Abraão intercede pela cidade de Sodoma, questionando a justiça divina sobre a preservação da cidade caso nela se encontrassem quarenta justos.
Explicação Histórica
A expressão 'se porventura' (hebraico: 'ulay') denota a esperança cautelosa de Abraão em relação à misericórdia de Deus. A resposta divina confirma o princípio da retribuição graciosa: a presença dos justos atua como um freio moral e espiritual que retém o juízo de Deus sobre uma sociedade corrompida.
Interpretação Doutrinária
O texto ilustra a intercessão como um dever do crente e a natureza justa de Deus que, embora puna o pecado, sempre oferece oportunidade de misericórdia.
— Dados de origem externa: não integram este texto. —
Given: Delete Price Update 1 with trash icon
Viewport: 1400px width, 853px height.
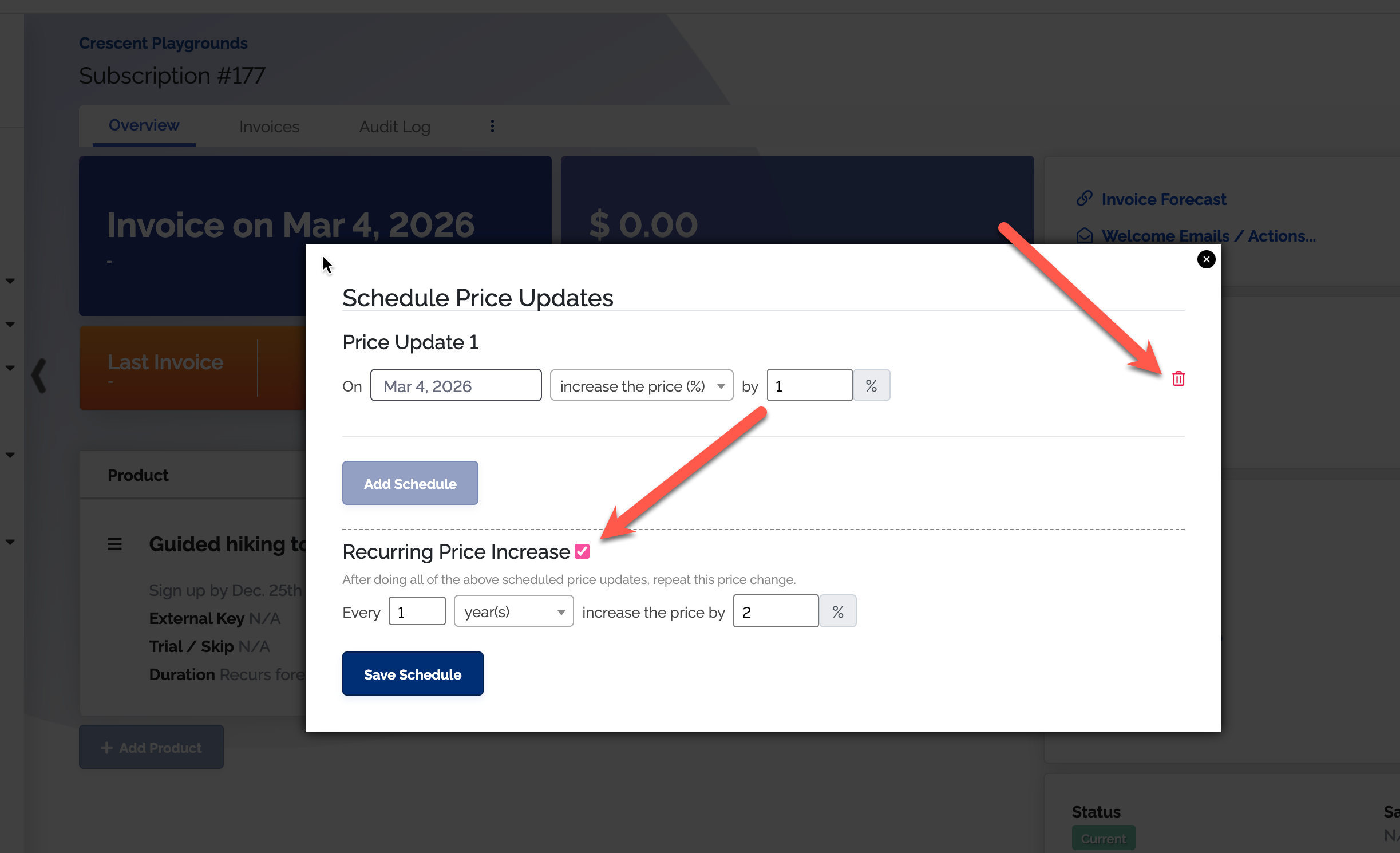Looking at the screenshot, I should click(x=1178, y=378).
Reflete a doutrina da soberania de Deus, que não deseja a morte do ímpio, mas a salvação e o arrependimento por meio da influência dos fiéis na terra.
Aplicação Prática
O cristão deve exercer o ministério da intercessão por sua comunidade e nação, compreendendo que a vida dos salvos é o sal da terra e luz do mundo, influenciando o ambiente ao seu redor pela santidade.
Precauções de Leitura
Deve-se evitar interpretar este texto como uma negociação de barganha entre Deus e o homem; trata-se de um diálogo onde Deus revela Sua longanimidade, e não onde o homem altera o caráter ou a decisão judicial do Criador.